-- begin --
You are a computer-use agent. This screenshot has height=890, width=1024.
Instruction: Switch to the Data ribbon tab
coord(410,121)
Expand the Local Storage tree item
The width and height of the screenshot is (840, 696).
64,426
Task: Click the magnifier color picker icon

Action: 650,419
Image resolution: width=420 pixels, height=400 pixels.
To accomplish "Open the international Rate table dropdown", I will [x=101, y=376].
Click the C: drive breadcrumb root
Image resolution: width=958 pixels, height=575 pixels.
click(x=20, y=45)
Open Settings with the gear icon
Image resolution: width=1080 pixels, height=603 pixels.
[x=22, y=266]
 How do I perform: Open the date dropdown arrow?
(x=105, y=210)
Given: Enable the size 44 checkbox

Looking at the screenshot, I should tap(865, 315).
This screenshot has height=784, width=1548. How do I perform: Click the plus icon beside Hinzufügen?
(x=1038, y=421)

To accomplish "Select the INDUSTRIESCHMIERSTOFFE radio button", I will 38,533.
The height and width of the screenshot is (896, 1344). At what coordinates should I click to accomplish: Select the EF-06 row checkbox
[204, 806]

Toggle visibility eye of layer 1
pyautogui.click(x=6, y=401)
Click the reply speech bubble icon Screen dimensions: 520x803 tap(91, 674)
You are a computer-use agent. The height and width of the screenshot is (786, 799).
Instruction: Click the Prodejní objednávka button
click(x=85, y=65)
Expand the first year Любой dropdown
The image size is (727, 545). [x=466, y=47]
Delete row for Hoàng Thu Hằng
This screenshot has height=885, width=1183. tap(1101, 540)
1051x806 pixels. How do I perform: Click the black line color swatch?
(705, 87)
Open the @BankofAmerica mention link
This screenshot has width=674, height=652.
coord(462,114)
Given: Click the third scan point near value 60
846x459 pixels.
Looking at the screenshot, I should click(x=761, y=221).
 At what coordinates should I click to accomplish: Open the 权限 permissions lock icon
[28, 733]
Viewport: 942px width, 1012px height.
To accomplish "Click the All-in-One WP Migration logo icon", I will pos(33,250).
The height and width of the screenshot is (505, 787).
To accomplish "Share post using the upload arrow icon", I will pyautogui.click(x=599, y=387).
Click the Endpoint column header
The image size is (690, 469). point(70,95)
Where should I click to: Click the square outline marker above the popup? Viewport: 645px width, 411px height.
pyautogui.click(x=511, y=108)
-- end --
● TASK STATEMENT
Substitute "Timestamp" for "Endpoint" in the data from the line holding "The height and width of the screenshot is (505, 787)." through the end of the data, inclusive, and give those lines again with nothing else changed.

● THE COMPLETED TASK
The height and width of the screenshot is (505, 787).
To accomplish "Share post using the upload arrow icon", I will pyautogui.click(x=599, y=387).
Click the Timestamp column header
The image size is (690, 469). point(70,95)
Where should I click to: Click the square outline marker above the popup? Viewport: 645px width, 411px height.
pyautogui.click(x=511, y=108)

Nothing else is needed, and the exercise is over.